··· Artikel Sumber ···
Transformasi Ekosistem Pembelajaran Vokasi Berbasis Industri
Kolaborasi dalam pengembangan ilmu pengetahuan dan kompetensi lulusan SMK menjadi salah satu agenda besar dalam transformasi pendidikan vokasi.
Editor: Content Writer
TRIBUNNEWS.COM, HANNOVER – Kolaborasi dalam pengembangan ilmu pengetahuan dan kompetensi lulusan SMK menjadi salah satu agenda besar dalam transformasi pendidikan vokasi. Hal tersebut mengemuka dalam sesi konferensi di Hannover Messe 2023, Jerman, pada Kamis (20/4), dengan Direktur Jenderal Pendidikan Vokasi, Kiki Yuliati, tampil sebagai salah satu narasumber.
Dalam kesempatan tersebut, Dirjen Kiki mengatakan, Kementerian Pendidikan, Kebudayaan, Riset, dan Teknologi (Kemendikbudristek) membagi transformasi yang berada di bawah payung Merdeka Belajar ini dalam enam kategori. Mulai dari ekosistem, tenaga pendidik, pedagogi, kurikulum, dan sistem evaluasi dalam pembelajaran.
···
-- Tugas Singkat 1 --
Cetak ulang bagian artikel tentang pendidikan vokasi tanpa perubahan apa pun, mulai dari kata-kata yang memuat "Editor: Content Writer" dan berhenti setelah "salah satu narasumber.".
-- Tugas Singkat 2 --
Lanjutkan artikel tentang pendidikan vokasi, dimulai sesudah kalimat terakhir yang ditampilkan.
Catatan berikut tidak memiliki kaitan dengan artikel tentang pendidikan vokasi.
··· Catatan Hasil Ekstraksi ···
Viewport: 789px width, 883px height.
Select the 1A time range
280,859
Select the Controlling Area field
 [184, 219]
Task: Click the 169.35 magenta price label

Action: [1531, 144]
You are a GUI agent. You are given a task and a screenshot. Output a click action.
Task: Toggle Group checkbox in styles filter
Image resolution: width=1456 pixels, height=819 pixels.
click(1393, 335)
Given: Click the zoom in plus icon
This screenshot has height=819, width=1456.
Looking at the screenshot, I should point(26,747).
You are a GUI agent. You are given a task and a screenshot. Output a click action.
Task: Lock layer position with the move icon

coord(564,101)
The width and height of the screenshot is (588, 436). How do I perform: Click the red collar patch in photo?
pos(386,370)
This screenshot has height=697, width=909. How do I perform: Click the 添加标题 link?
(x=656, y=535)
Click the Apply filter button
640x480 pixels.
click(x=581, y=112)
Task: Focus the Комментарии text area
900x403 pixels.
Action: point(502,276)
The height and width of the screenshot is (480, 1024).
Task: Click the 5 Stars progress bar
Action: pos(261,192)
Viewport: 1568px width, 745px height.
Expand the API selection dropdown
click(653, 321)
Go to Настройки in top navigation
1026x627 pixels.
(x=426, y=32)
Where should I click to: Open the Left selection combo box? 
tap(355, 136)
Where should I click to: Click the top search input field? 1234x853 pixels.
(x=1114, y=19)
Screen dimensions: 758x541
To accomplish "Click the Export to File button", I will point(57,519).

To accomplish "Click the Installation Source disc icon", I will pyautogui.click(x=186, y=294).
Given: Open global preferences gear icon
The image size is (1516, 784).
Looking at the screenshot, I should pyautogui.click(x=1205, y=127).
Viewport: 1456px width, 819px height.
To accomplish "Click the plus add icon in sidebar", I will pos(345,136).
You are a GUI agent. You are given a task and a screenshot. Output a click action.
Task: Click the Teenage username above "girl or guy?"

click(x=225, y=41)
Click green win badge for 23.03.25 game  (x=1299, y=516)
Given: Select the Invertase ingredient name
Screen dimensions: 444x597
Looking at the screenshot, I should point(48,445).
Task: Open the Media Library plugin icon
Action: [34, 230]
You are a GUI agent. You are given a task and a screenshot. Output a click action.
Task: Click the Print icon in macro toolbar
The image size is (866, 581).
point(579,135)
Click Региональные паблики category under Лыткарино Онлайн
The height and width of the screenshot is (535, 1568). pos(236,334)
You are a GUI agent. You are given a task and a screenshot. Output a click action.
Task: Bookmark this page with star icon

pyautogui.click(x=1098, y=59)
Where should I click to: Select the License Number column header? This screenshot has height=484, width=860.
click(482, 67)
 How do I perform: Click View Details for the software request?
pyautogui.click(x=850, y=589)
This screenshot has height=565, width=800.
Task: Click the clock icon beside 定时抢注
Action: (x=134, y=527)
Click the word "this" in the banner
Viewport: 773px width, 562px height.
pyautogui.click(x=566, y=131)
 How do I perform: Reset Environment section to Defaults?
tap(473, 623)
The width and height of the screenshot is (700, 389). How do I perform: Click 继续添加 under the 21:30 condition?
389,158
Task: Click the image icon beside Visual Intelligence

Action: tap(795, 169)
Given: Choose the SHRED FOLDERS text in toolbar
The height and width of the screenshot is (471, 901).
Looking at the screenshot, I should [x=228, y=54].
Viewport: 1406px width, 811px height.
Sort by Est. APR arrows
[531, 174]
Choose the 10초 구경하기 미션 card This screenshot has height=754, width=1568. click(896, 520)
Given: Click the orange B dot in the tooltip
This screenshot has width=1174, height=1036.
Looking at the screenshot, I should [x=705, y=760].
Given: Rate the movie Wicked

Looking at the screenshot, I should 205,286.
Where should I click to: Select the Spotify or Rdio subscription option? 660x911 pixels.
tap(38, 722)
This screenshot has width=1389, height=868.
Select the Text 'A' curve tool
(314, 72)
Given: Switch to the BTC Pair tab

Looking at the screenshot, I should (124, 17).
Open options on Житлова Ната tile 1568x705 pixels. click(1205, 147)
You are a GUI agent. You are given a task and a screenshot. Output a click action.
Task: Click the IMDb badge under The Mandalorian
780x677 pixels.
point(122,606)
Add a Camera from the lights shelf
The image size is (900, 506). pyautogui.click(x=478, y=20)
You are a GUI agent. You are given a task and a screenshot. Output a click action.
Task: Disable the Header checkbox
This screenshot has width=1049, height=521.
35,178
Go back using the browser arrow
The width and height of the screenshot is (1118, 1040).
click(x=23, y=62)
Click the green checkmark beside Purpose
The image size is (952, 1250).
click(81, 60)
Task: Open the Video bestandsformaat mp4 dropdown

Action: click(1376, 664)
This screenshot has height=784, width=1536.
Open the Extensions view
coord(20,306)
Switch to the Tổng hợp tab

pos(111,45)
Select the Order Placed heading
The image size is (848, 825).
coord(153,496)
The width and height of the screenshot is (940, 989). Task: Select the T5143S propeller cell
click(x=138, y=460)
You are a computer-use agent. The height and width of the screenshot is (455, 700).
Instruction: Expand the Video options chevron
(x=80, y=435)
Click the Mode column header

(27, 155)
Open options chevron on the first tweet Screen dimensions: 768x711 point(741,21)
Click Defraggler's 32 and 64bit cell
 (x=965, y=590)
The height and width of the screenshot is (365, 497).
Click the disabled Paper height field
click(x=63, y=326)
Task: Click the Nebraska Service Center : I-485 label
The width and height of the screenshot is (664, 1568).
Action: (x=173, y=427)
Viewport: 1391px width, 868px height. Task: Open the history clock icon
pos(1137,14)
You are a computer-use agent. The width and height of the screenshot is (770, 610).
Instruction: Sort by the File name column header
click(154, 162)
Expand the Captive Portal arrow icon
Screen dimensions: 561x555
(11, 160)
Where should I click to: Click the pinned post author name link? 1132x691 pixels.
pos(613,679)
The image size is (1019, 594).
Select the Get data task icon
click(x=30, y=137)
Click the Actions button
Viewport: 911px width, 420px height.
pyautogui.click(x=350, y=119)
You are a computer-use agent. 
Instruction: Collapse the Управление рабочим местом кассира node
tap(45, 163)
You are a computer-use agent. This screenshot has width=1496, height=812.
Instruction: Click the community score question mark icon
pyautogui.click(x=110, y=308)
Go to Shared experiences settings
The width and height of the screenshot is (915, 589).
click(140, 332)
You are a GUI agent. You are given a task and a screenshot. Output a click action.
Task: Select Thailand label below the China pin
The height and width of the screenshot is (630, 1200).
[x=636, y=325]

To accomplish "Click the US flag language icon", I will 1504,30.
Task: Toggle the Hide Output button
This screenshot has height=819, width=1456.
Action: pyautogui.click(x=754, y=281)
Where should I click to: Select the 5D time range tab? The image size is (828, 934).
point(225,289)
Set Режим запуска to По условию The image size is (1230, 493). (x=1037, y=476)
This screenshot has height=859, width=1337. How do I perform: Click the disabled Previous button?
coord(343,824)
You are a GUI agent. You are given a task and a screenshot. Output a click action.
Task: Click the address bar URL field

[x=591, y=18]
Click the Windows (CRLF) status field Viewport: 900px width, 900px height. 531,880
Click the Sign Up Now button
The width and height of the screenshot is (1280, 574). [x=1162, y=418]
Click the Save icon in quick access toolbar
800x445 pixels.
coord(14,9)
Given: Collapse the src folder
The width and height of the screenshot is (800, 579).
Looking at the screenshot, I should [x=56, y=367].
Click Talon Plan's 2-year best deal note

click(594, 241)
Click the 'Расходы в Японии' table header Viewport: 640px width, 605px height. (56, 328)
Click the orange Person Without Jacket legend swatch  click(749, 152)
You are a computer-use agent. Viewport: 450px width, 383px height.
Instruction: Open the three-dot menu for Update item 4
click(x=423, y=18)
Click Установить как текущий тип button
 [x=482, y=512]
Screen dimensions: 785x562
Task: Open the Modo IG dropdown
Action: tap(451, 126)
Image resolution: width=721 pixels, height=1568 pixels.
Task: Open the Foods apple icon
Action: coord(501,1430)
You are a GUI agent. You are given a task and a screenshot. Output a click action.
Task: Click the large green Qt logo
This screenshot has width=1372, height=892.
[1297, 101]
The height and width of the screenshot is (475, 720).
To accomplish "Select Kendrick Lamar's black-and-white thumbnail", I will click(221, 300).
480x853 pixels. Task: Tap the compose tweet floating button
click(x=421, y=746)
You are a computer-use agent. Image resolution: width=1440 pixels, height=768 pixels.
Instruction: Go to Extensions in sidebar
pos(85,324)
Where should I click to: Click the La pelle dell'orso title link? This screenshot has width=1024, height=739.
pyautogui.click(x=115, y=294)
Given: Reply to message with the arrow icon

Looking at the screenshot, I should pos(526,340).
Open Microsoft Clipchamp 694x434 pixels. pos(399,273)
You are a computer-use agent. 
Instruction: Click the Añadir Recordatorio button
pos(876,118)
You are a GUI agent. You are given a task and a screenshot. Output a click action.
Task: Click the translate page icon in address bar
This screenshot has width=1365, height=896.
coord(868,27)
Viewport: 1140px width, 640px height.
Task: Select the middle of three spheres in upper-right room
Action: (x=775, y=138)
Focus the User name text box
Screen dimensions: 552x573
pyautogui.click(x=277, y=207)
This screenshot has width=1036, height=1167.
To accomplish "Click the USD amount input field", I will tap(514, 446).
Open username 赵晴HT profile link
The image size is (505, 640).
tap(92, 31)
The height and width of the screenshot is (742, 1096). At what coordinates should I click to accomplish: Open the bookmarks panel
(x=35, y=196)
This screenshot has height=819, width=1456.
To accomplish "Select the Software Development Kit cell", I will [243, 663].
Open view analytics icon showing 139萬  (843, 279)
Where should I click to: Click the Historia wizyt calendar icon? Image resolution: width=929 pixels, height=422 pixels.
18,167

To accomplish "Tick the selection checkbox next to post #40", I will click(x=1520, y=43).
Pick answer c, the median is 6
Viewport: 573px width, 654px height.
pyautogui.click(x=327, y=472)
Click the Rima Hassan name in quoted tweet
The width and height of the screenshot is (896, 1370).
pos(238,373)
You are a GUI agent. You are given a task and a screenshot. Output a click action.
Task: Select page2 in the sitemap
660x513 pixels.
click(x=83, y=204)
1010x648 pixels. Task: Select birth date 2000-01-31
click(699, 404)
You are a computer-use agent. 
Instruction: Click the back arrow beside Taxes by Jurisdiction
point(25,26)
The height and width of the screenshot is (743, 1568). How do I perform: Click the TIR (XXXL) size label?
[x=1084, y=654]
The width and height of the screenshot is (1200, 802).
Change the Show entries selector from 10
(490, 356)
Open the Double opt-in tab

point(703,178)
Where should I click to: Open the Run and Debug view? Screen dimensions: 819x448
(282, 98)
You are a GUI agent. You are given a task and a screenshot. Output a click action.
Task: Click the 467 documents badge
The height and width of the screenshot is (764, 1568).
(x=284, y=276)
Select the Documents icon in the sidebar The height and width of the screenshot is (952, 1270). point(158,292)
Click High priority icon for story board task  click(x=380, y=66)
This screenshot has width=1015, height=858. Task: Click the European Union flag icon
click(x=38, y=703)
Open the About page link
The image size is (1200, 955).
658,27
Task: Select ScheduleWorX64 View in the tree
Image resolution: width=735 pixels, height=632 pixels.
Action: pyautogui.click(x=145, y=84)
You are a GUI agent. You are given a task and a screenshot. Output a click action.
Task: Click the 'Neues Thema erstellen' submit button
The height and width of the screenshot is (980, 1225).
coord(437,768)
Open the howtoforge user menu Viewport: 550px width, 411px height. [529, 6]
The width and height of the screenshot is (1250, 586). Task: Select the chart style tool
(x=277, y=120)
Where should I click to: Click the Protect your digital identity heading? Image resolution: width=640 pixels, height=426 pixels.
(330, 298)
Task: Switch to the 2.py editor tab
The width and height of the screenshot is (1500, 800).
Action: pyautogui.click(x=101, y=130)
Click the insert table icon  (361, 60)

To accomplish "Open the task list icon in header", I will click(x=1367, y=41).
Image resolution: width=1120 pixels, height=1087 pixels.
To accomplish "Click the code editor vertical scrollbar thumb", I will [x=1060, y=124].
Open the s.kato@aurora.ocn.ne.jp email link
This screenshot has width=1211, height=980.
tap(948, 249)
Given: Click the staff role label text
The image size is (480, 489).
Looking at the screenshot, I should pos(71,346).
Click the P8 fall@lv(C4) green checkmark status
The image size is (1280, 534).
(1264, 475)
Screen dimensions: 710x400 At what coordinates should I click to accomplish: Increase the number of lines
···
-- Jawaban 1 --
Editor: Content Writer
TRIBUNNEWS.COM, HANNOVER – Kolaborasi dalam pengembangan ilmu pengetahuan dan kompetensi lulusan SMK menjadi salah satu agenda besar dalam transformasi pendidikan vokasi. Hal tersebut mengemuka dalam sesi konferensi di Hannover Messe 2023, Jerman, pada Kamis (20/4), dengan Direktur Jenderal Pendidikan Vokasi, Kiki Yuliati, tampil sebagai salah satu narasumber.

-- Jawaban 2 --
“Jadi yang kita utamakan adalah pendidikan yang berbasis pada siswa, dengan memberikan pendidikan menyenangkan. Ada pula beasiswa mulai dari beasiswa industri, magang, teaching factory di sekolah dan kampus yang “dibangun” dengan industri,” ujar Dirjen Kiki pada konferensi bersama dua pembicara lain, yaitu Rudy Salahuddin, Deputi bidang Ekonomi Digital, Ketenagakerjaan, dan UMKM, Kementerian Koordinator bidang Perekonomian; dan Luc Laeveren, Manajer Dukungan Teknis Pra-Penjualan IMEC Belgia, dengan tema Investasi Sumber Daya Manusia untuk Daya Saing Industri, di panggung utama pavilion Indonesia di Hannover Messe.
Kiki mengatakan, ada tiga nilai utama dalam sistem pendidikan vokasi saat ini. Pertama, bagaimana pendidikan vokasi menyiapkan lulusan sekaligus warga negara yang baik. Warga negara yang mencintai tanah airnya. Kedua, adanya peningkatan nilai ekonomi, yaitu bagaimana lulusan SMK bisa tegak lurus dengan kebutuhan industri. Dan yang ketiga adalah nilai sosial, di mana siswa perlu memahami bahwa keberadaan mereka di masyarakat harus membawa manfaat.
Guna mengimplementasikan nilai sistem pendidikan vokasi tersebut, kata Kiki, perlu kolaborasi dari para pemangku kepentingan. Khusus dengan industri, ia menjelaskan bahwa Kemendikbudristek bekerja sama erat lintas kementerian untuk memetakan kebutuhan apa saja yang saat ini dan di masa depan paling banyak dibutuhkan. Peta itulah yang akan menjadi panduan bagi Kemendikbudristek untuk menyusun kebijakan yang berdampak pada SDM seperti apa yang dibutuhkan.
“Kami menyiapkan tenaga kerja sesuai dengan kebutuhan industri, supaya keterserapan tenaga kerja bisa mencapai level tertinggi,” urai Kiki.
Menanggapi penjelasan Kiki, Rudy Salahuddin menyampaikan bahwa implementasi dalam membangun SDM tidaklah instan. Saat ini pemerintah indonesia menyiapkan pasar SDM dengan bantuan sistem informasi.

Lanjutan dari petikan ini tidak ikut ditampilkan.